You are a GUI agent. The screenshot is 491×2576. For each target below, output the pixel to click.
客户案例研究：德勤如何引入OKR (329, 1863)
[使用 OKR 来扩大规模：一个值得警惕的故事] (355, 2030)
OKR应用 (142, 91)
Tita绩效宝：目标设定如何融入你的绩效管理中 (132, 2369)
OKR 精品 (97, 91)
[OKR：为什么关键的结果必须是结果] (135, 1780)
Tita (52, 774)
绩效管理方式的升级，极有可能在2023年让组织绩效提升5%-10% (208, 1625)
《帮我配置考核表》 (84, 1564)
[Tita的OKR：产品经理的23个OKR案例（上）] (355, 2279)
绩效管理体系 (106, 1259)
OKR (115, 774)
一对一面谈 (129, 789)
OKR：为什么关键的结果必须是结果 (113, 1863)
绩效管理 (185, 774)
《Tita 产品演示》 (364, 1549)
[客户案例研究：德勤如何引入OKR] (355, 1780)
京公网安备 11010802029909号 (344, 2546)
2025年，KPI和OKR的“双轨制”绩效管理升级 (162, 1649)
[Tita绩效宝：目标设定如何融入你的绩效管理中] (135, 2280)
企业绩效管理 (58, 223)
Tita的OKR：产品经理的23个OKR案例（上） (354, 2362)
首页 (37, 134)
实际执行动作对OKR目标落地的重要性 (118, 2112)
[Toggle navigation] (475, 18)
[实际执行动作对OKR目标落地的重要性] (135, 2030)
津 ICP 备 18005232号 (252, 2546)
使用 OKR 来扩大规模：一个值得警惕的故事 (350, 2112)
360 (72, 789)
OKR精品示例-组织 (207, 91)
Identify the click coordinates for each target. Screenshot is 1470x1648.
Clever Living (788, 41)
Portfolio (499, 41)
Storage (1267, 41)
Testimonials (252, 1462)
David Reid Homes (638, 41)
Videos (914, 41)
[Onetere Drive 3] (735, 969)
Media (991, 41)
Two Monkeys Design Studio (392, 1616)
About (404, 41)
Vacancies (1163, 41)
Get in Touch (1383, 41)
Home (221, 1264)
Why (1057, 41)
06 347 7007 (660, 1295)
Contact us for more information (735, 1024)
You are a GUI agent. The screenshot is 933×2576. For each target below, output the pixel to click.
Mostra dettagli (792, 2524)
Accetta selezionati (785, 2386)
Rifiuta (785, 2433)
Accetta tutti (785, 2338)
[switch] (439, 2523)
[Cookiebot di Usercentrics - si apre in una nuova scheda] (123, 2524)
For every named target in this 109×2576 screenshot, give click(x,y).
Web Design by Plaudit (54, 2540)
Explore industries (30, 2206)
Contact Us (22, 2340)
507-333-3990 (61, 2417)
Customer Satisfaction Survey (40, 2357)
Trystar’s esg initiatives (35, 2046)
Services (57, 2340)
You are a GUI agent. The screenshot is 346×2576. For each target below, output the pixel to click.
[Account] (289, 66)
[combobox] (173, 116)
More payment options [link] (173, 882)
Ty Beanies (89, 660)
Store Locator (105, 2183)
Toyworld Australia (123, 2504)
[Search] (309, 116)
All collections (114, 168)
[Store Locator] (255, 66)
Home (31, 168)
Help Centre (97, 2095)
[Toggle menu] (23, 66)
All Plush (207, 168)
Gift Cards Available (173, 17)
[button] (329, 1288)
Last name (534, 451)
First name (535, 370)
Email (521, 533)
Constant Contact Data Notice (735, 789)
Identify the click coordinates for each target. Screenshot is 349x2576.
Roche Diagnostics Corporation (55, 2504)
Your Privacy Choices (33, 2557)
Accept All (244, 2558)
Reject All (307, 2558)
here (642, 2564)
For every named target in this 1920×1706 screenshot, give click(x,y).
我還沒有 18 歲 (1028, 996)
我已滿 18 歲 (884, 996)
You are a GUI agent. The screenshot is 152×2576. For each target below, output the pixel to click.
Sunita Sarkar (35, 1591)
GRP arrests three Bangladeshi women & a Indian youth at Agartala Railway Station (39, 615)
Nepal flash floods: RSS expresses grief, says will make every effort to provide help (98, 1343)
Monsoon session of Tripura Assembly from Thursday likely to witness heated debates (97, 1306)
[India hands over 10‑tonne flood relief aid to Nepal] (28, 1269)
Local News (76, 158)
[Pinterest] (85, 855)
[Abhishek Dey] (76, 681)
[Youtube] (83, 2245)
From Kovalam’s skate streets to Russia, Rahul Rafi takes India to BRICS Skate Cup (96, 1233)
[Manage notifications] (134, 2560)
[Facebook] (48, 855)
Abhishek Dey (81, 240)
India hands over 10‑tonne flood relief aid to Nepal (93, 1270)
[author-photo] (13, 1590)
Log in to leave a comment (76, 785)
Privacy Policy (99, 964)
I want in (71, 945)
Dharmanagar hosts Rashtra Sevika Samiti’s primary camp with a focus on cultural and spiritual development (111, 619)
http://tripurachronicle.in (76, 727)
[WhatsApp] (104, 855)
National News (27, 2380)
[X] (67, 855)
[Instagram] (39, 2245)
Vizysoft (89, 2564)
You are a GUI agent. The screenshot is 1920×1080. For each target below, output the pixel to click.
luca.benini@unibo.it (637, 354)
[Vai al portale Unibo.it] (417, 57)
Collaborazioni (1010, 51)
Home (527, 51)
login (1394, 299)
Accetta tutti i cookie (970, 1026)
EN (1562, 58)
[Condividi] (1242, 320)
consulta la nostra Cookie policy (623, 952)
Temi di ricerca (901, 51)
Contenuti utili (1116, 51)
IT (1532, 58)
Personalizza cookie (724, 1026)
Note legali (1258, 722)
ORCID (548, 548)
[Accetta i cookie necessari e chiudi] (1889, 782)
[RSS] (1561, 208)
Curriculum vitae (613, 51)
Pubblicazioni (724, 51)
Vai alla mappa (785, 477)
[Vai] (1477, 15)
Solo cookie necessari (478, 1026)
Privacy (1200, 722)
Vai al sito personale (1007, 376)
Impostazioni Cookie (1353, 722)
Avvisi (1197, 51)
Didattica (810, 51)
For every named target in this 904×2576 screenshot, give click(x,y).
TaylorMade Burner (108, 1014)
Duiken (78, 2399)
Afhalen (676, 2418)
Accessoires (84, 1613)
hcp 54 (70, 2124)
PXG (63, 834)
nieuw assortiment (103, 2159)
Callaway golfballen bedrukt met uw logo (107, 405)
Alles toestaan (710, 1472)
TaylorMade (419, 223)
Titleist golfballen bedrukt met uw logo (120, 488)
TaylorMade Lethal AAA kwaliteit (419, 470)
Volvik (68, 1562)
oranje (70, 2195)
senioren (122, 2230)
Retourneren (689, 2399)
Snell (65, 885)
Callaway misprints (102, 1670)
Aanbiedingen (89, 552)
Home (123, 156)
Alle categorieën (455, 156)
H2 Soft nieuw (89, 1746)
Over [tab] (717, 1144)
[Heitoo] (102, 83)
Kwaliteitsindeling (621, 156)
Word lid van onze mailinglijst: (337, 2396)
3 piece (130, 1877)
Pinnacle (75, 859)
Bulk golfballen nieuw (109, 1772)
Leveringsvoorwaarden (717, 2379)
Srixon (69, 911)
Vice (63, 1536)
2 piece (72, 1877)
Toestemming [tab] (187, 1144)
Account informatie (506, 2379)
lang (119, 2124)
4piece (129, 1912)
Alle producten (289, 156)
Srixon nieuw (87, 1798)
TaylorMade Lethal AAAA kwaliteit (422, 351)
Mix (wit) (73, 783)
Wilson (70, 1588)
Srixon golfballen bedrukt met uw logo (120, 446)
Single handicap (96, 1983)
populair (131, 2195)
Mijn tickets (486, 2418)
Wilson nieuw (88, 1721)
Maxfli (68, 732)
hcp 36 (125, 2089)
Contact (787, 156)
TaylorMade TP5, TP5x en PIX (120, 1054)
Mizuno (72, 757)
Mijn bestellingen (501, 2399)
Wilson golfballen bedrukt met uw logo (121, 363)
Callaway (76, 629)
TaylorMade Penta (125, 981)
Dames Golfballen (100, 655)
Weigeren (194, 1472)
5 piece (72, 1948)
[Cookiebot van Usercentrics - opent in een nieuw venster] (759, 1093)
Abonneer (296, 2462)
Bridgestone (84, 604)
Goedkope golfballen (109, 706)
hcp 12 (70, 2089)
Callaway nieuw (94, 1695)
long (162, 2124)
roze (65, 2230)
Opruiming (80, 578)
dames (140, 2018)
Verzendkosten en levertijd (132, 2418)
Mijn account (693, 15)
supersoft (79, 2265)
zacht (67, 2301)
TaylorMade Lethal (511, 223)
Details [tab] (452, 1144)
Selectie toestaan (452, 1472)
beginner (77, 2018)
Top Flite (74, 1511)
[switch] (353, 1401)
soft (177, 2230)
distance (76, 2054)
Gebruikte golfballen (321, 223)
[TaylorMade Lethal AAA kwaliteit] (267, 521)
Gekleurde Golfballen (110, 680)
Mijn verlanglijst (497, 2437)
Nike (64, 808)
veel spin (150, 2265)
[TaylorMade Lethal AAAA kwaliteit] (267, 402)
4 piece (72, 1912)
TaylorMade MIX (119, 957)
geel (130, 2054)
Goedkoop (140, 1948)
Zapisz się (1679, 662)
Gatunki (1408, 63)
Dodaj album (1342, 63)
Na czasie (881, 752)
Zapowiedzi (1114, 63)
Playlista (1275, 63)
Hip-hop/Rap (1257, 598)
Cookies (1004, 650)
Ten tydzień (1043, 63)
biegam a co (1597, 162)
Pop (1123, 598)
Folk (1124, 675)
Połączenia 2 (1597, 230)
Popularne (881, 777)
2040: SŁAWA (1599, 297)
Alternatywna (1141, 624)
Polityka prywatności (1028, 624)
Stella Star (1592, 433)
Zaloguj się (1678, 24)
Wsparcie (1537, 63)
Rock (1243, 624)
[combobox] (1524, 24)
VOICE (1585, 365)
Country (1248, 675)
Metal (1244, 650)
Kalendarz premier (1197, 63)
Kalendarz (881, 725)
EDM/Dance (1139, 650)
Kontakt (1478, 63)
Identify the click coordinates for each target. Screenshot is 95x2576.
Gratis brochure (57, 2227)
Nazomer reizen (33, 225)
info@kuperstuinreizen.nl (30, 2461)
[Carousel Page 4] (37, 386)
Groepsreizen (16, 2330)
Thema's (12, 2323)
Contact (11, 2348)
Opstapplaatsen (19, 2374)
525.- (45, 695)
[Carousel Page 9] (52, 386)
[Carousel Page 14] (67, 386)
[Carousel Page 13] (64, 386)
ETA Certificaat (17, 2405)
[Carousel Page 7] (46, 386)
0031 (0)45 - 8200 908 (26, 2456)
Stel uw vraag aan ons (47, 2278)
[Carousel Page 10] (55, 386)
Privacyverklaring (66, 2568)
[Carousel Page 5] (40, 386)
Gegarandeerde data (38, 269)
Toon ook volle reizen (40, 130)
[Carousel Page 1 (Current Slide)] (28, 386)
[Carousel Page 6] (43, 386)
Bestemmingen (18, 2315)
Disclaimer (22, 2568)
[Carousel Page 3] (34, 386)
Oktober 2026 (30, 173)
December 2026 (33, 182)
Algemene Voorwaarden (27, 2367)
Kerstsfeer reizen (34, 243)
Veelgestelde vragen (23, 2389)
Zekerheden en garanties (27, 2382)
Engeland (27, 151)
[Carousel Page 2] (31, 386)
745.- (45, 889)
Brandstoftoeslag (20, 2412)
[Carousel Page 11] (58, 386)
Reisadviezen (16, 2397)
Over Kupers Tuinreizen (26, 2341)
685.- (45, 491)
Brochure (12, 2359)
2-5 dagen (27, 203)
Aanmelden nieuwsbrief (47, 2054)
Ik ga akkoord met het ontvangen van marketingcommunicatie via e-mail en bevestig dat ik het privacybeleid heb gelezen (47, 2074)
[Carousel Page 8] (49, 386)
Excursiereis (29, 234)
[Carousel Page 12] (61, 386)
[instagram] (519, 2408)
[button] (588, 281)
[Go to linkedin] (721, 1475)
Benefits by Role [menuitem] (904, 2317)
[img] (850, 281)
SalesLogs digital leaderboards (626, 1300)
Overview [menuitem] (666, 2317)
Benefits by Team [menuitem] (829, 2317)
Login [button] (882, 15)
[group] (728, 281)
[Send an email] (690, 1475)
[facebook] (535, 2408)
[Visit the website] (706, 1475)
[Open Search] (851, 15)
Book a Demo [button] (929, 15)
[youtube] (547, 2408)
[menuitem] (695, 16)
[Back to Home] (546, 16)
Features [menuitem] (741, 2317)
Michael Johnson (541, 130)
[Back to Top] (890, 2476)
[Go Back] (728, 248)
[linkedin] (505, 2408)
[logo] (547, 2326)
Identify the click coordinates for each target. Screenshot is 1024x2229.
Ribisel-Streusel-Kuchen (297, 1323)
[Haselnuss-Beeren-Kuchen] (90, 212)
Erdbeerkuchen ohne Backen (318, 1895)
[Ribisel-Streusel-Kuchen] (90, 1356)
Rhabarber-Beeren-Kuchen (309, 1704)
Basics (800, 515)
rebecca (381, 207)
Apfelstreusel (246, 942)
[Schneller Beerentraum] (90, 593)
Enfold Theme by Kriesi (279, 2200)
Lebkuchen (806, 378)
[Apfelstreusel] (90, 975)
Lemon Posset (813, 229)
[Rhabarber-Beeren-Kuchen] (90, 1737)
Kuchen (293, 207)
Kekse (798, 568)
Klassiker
____________
> [REQUIRED TASK] Quote the listing lines starting at the line that contains "[Haselnuss-Beeren-Kuchen] (90, 212)" and ending after the line that contains "Lebkuchen (806, 378)", reproducing each one verbatim.

> [RIGHT ANSWER]
[Haselnuss-Beeren-Kuchen] (90, 212)
Erdbeerkuchen ohne Backen (318, 1895)
[Ribisel-Streusel-Kuchen] (90, 1356)
Rhabarber-Beeren-Kuchen (309, 1704)
Basics (800, 515)
rebecca (381, 207)
Apfelstreusel (246, 942)
[Schneller Beerentraum] (90, 593)
Enfold Theme by Kriesi (279, 2200)
Lebkuchen (806, 378)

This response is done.